Stored data

+---+

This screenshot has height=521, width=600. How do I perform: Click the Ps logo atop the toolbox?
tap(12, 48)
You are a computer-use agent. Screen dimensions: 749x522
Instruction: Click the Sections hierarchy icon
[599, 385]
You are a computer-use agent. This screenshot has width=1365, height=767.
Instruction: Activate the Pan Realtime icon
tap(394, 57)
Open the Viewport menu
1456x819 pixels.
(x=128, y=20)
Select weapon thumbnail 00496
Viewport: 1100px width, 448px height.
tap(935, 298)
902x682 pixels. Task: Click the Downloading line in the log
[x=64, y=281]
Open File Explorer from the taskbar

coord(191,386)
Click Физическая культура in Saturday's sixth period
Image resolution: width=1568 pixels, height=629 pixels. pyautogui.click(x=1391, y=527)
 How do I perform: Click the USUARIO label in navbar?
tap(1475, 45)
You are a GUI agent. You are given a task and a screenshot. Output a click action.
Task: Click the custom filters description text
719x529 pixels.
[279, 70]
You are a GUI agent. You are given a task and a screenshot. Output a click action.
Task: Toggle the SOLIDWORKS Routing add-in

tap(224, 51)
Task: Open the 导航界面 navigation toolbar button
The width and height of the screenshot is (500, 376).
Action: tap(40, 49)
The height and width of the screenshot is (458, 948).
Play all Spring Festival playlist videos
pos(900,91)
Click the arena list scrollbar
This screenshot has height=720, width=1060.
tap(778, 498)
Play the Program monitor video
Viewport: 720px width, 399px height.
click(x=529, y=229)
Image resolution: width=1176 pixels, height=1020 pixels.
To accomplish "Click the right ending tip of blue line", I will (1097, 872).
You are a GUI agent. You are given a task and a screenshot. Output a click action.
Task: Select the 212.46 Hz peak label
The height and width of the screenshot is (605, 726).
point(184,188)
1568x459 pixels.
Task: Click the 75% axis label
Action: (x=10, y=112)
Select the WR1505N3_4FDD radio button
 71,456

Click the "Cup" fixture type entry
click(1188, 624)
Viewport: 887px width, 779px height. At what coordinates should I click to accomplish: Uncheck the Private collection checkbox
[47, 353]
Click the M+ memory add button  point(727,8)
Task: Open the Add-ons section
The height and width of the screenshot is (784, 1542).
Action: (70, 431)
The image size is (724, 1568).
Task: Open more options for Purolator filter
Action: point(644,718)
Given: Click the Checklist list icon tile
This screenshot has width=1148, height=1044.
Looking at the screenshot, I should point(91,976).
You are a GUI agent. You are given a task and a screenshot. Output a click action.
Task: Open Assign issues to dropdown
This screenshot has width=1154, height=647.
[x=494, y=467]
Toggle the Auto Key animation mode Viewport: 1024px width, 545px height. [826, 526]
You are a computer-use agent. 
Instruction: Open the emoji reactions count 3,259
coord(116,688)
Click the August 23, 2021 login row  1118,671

+---+

Take every line from the records above that has the word "computer" and copy it.

Written response:
You are a computer-use agent. Screen dimensions: 749x522
You are a computer-use agent. This screenshot has width=1365, height=767.
You are a computer-use agent. 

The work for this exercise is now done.